• About this task:
Within the records below, repeat each line exactly but keep every picture out of the copy.

• Data shown:
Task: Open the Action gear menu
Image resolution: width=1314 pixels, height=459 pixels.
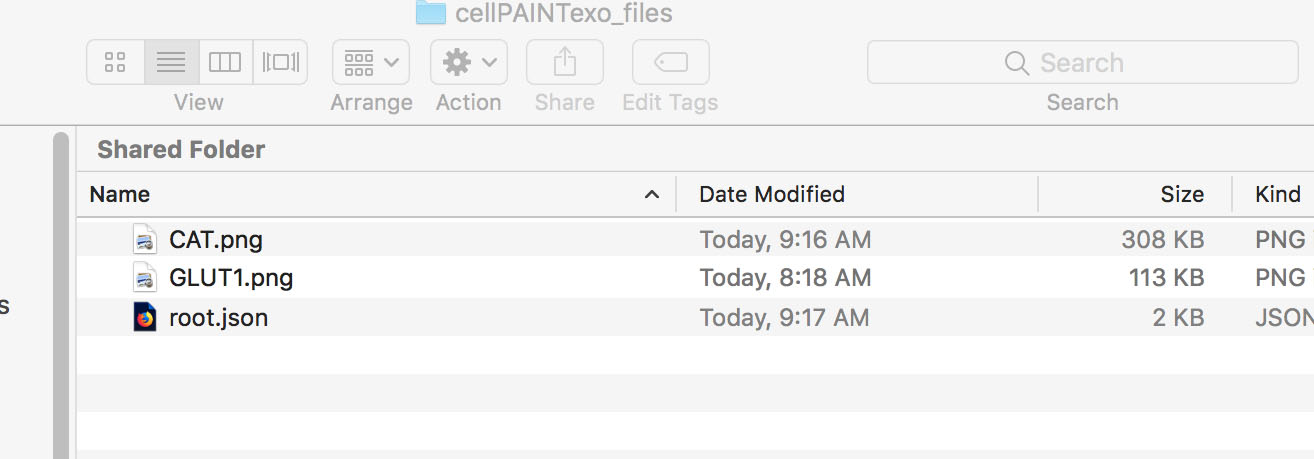Action: point(469,62)
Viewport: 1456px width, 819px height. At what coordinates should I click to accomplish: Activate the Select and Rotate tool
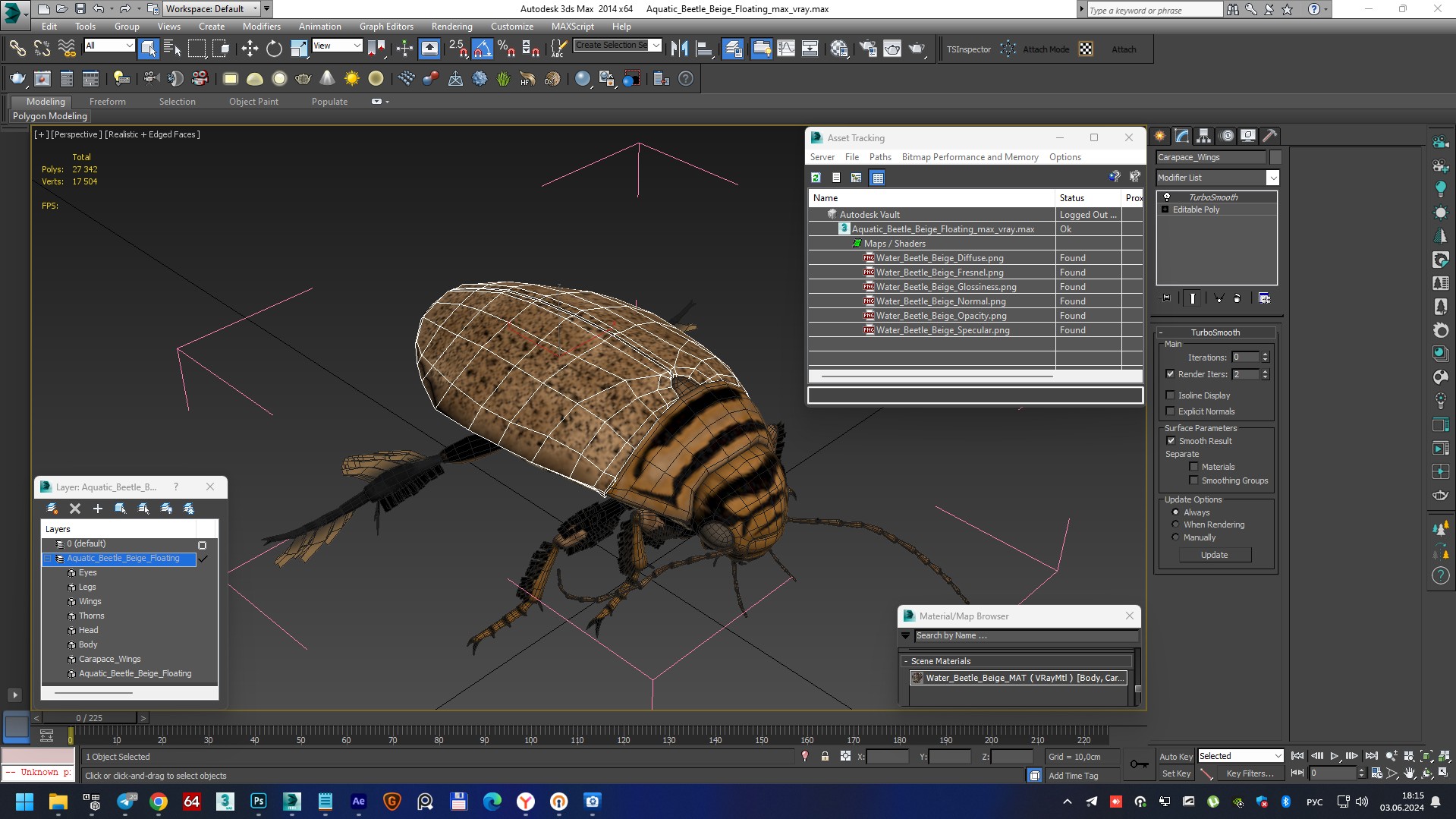coord(274,49)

• Solution for this problem:
Task: Open the Action gear menu
Image resolution: width=1314 pixels, height=459 pixels.
Action: point(469,62)
Viewport: 1456px width, 819px height. At what coordinates should I click to accomplish: Activate the Select and Rotate tool
coord(274,49)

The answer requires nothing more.